*TEXTO PARA LEITURA*
==============================

Sócrates nunca escreveu. O que
sabemos de seu pensamento encontra-se nas obras de seus vários discípulos, e
Platão foi o mais importante deles. Características gerais do período socrático:
•
A filosofia se volta para as questões humanas
•
O ponto de partida da filosofia é a confiança no pensamento ou no homem como
um ser racional, capaz de conhecer-se a si mesmo e, portanto, capaz de
reflexão.
• O pensamento deve oferecer a si
mesmo caminhos
próprios, critérios próprios e meios
próprios para saber o que é o verdadeiro e como alcançá-lo em tudo o que
investigamos.
•
A filosofia está voltada para a definição das virtudes morais (do indivíduo) e
das virtudes políticas (do cidadão).
•
É feita, pela primeira vez, uma separação radical entre, de um lado, a opinião
e as imagens das coisas, trazidas pelos nossos órgãos dos sentidos, nossos
hábitos, pelas tradições, pelos interesses, e, de outro lado, os conceitos ou
as ideias. As ideias se referem à essência invisível e verdadeira das coisas e
só podem ser alcançadas pelo pensamento puro, que afasta os dados sensoriais,
os hábitos recebidos, os preconceitos, as opiniões.
•
A reflexão e o trabalho do pensamento são tomados como uma purificação
intelectual que permite ao espírito humano conhecer a verdade invisível,
imutável, universal e necessária.

==============================

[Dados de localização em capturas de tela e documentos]
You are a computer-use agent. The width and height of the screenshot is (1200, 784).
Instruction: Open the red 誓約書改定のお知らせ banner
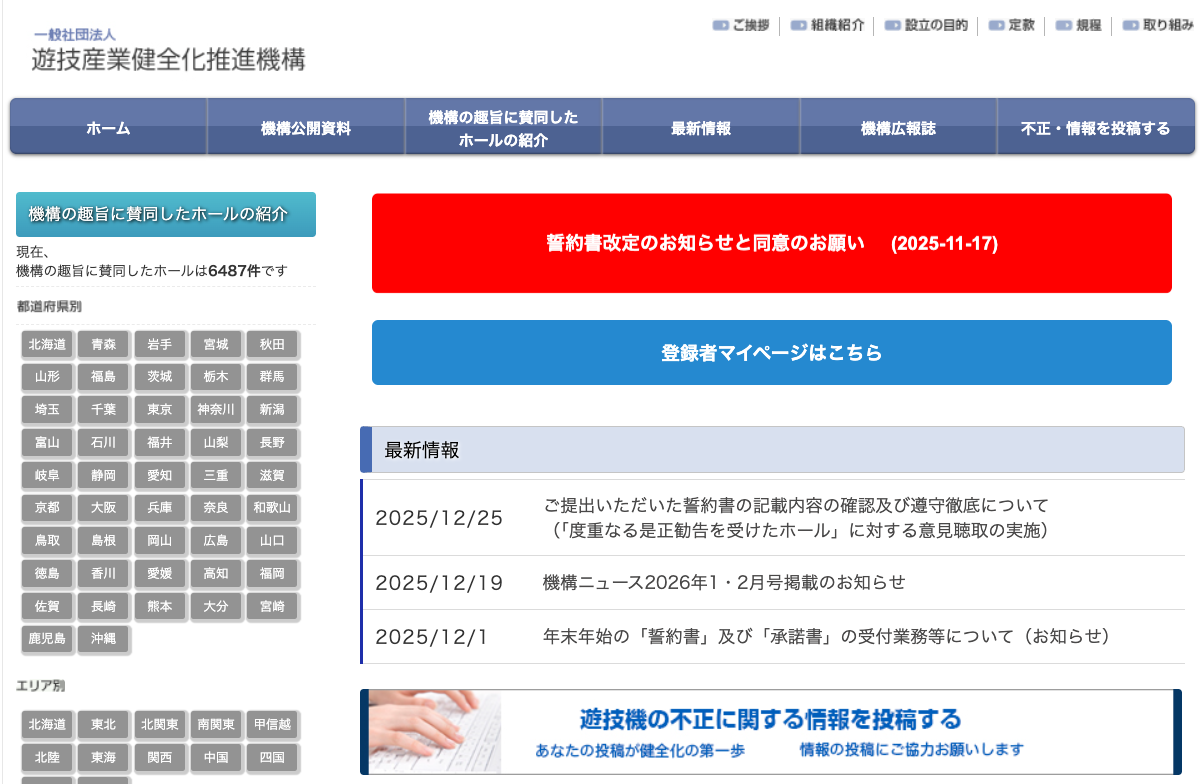771,243
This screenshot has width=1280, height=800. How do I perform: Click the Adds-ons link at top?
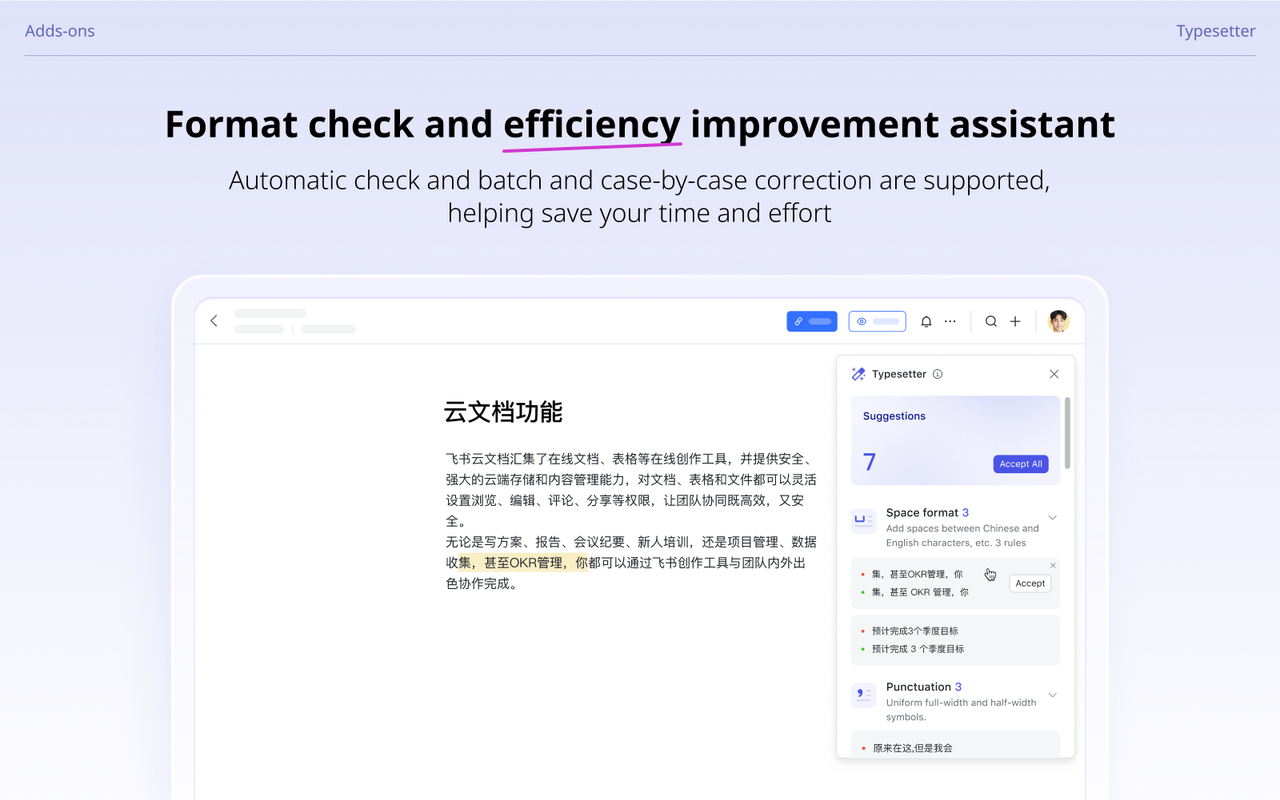60,31
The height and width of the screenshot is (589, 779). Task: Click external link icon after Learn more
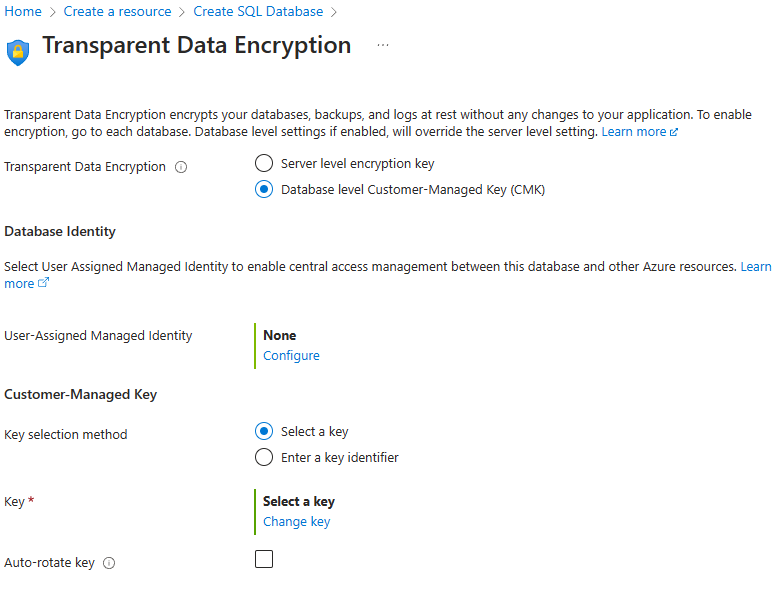coord(674,132)
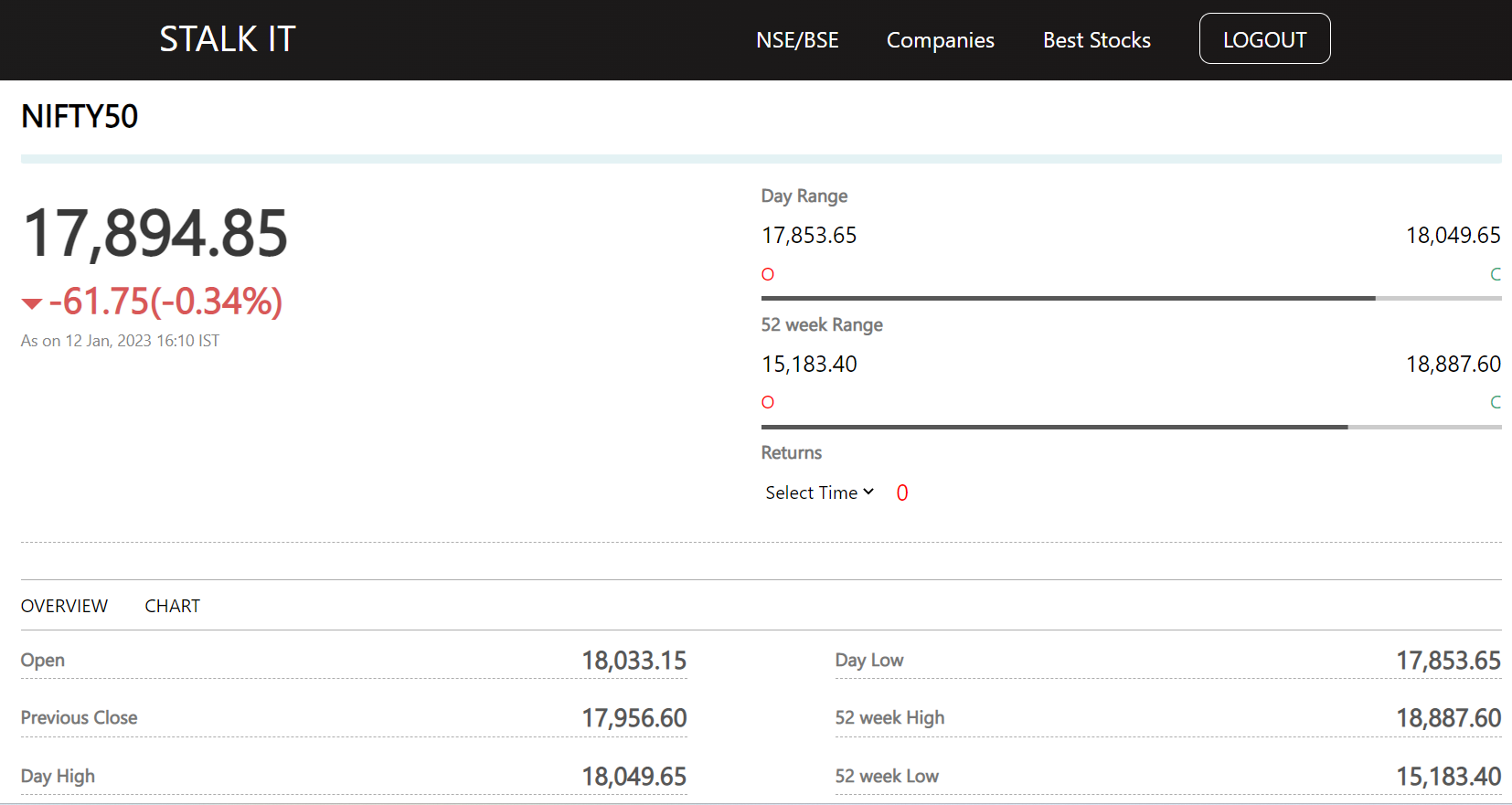Open Best Stocks from the navbar
Screen dimensions: 1512x805
click(1097, 40)
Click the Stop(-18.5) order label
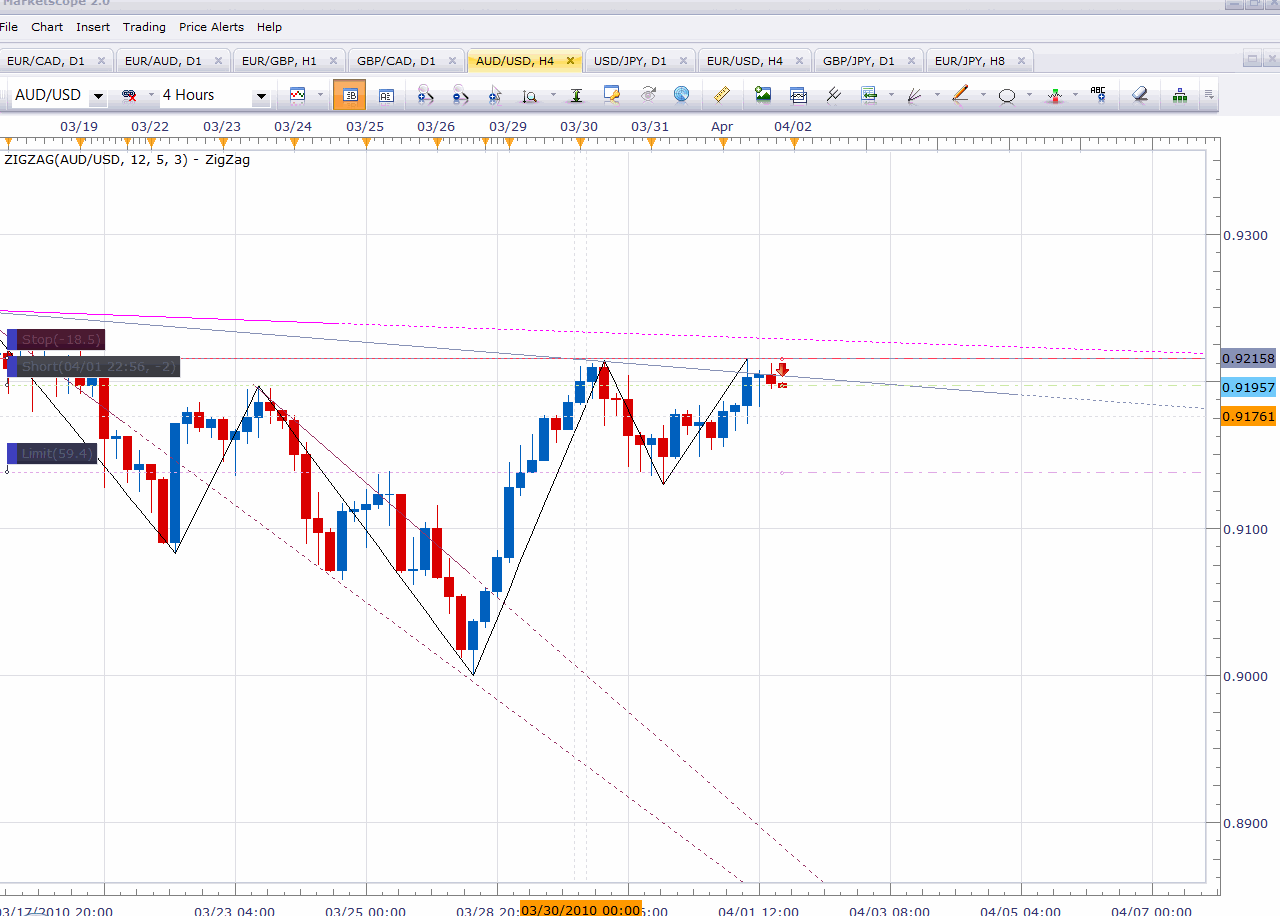1280x916 pixels. pos(59,340)
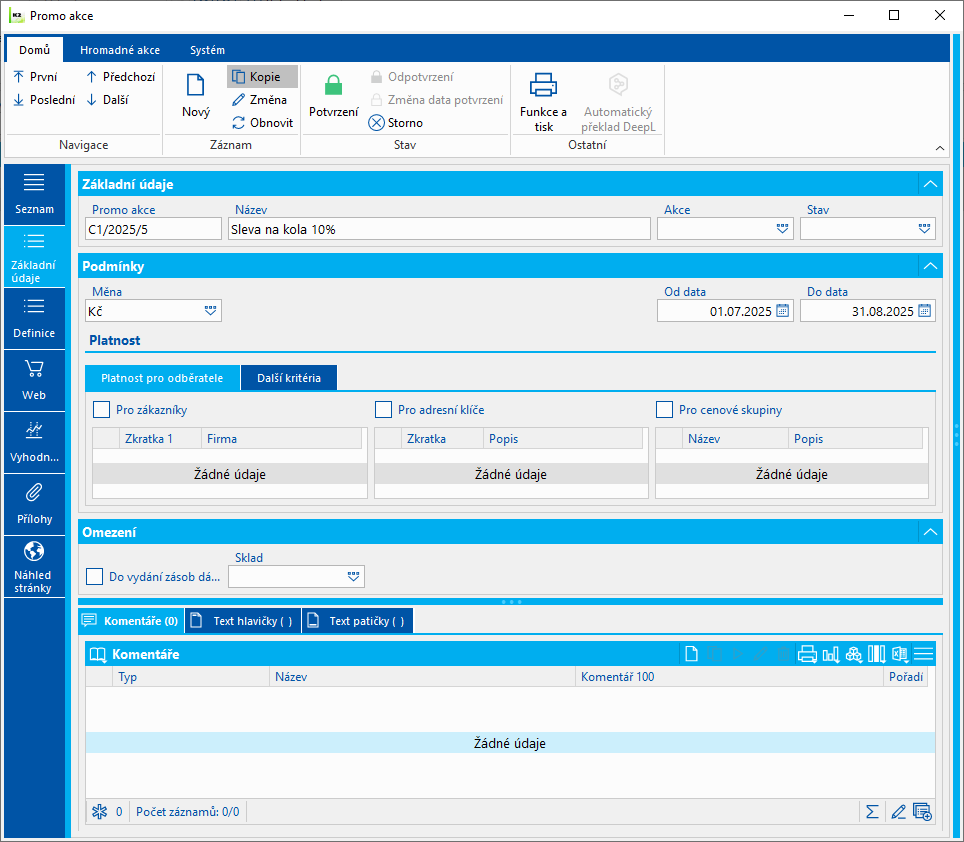Enable the Pro zákazníky checkbox
This screenshot has width=964, height=842.
pos(101,409)
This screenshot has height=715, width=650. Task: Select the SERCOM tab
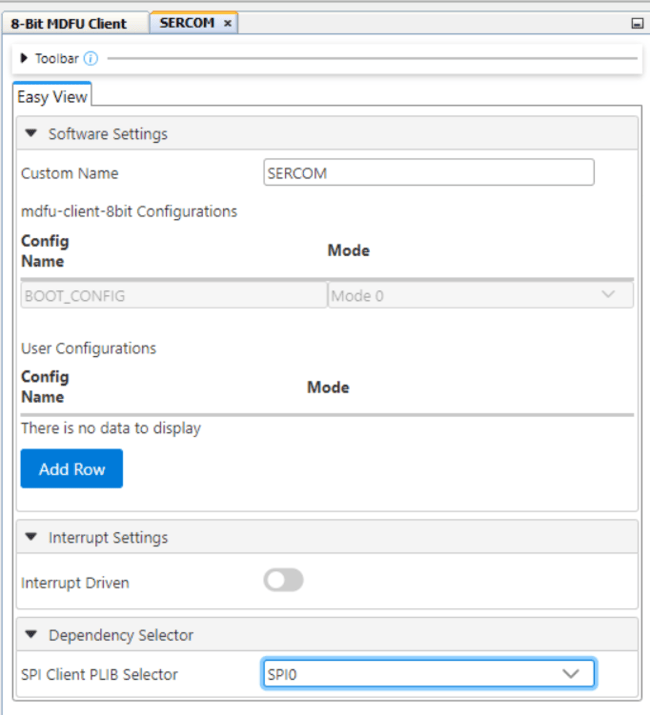187,23
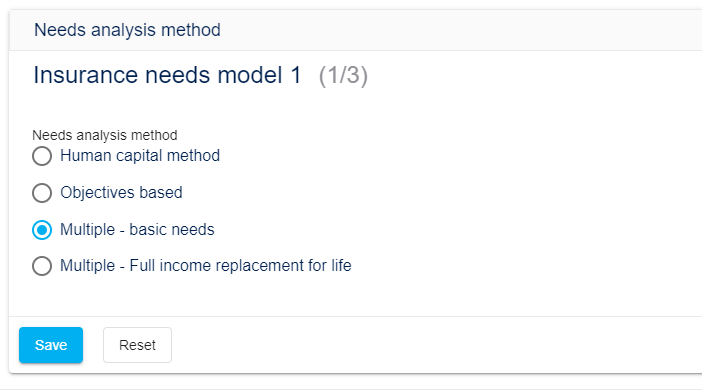The image size is (702, 390).
Task: Click the empty circle beside Full income replacement
Action: click(x=42, y=266)
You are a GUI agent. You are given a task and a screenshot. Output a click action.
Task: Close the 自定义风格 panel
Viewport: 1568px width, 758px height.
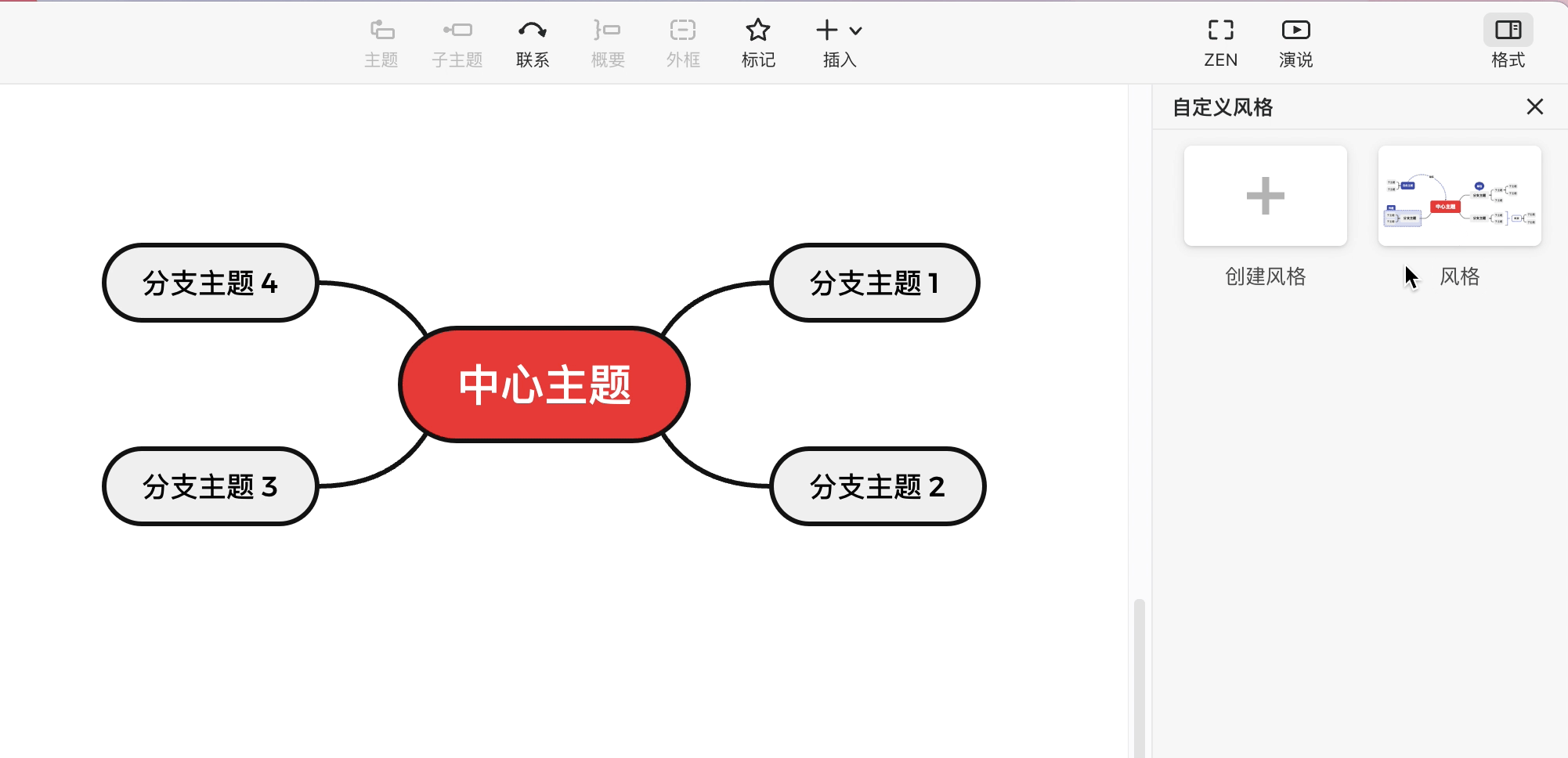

==============================

*EXERCÍCIO PROPOSTO 1*
Reescreva em forma de lista, de modo mais breve, o parágrafo do texto sobre o período socrático que começa com "É feita, pela primeira vez", mantendo seus fatos principais.
*EXERCÍCIO PROPOSTO 2*
Edite os registros desde a linha que contém "The height and" até a linha que contém "Action: click(x=42, y=266)", inclusive, trocando "Learn more" por "Read more" e mantendo todo o resto igual. Deixe as imagens de fora da resposta.

*RESPOSTA ESCRITA 1*
- Pela primeira vez, separam-se radicalmente dois campos.
- De um lado ficam a opinião e as imagens das coisas, trazidas pelos sentidos, pelos hábitos, pelas tradições e pelos interesses.
- De outro ficam os conceitos ou ideias, que se referem à essência invisível e verdadeira das coisas.
- As ideias só são alcançadas pelo pensamento puro, que afasta os dados sensoriais, os hábitos recebidos, os preconceitos e as opiniões.

*RESPOSTA ESCRITA 2*
The height and width of the screenshot is (589, 779). Task: Click external link icon after Read more
coord(674,132)
Open Best Stocks from the navbar
Screen dimensions: 1512x805
click(1097, 40)
Click the Stop(-18.5) order label
1280x916 pixels. pos(59,340)
Enable the Pro zákazníky checkbox
This screenshot has width=964, height=842.
pos(101,409)
This screenshot has height=715, width=650. Task: Select the SERCOM tab
187,23
The image size is (702, 390).
Task: Click the empty circle beside Full income replacement
Action: click(x=42, y=266)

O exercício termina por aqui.